If the reader calculates the number of generations required to take him back to the Norman Conquest, allowing thirty years for each (there would be approximately twenty-eight), this will give him over a hundred million ancestors alive in 1066!

This number will in reality be much lessened by the fact of inter-marriages and relationships (so that the same individuals may be ancestors on both the paternal and maternal sides), also by other causes. But the fact remains that there was only a population of a few millions in Great Britain at the time of the Norman Conquest, and our ancestors at that date apparently consisted of a much greater number, so that the probabilities are that almost every Englishman of either Saxon or Norman ancestry must have been descended from every one living in England at the time of the Norman Conquest, including the Conqueror himself.

Of course, this works out also in another way, and makes us all descended from the serfs as well as from the lords of the soil.
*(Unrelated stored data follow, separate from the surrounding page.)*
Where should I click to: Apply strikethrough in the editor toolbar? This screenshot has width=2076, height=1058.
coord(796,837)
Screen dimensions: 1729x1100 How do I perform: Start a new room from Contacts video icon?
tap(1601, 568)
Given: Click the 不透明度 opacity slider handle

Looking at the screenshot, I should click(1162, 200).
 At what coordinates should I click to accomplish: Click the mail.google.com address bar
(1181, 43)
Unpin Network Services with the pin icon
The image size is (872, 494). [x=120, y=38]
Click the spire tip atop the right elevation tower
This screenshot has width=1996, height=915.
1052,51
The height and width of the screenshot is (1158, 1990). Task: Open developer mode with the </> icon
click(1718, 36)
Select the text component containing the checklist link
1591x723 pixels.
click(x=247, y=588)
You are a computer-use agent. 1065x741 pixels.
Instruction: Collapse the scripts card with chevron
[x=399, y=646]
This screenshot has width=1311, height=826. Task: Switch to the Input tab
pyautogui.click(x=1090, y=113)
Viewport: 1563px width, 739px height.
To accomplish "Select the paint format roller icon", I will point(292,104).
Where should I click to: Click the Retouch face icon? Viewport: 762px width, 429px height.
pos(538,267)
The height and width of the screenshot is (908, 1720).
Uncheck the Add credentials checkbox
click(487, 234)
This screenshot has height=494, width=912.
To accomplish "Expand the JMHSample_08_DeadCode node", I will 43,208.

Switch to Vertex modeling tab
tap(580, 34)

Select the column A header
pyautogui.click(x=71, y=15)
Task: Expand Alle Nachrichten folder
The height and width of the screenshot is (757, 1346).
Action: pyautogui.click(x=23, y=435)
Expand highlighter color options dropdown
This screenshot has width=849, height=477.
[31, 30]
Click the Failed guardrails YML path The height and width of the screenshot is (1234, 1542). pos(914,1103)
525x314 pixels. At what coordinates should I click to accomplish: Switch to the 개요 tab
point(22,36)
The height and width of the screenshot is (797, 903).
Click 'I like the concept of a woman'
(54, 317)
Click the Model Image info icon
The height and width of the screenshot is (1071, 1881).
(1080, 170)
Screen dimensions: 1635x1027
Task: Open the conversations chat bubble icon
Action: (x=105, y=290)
Though the matter may not be capable of demonstration, it is an interesting point to consider.

A genealogist, however, is not satisfied with a pedigree which cannot be proved, and if our pedigree-hunter thinks, either from the high qualities with which he is endowed, or from the knowledge of noble ancestors having adorned his family tree, that kings must have been undoubtedly numbered among his forbears—well, of course, he must make good his claim, perhaps even to royal descent in the male line.

This probably will not be a matter which can be accomplished, but he may possibly be able to prove that he is descended from English kings—though not in the direct male line—provided that some of his ancestors were of high social position.

As a matter of fact, the majority of our greater and lesser nobility are of royal descent, and if our pedigree-hunter’s ancestors were allied to such families, the descent in his case should be comparatively easy to prove.

To help towards this, he might consult Burke’s Royal Descents and Foster’s Royal Lineages; but if his family cannot claim the honour of royal ancestry, the “kind hearts” which are “more than coronets” may have been his proud heritage through a long line of forbears. And, taking into consideration the millions of ancestors which each noble lord has had, there cannot fail to have been some of low degree from whom he has been descended in bygone centuries.

Some families rise in the social scale, others descend, and the genealogist may come across numerous instances of the vicissitudes of families.

Heirs to the highest of what were regarded as extinct titles have been found occupying the very lowest positions in the social scale. Who knows whether some unexpected stroke of fortune may not come across our genealogical searcher. In fact, there are few limits as to the possibilities which may arise in pedigree-hunting.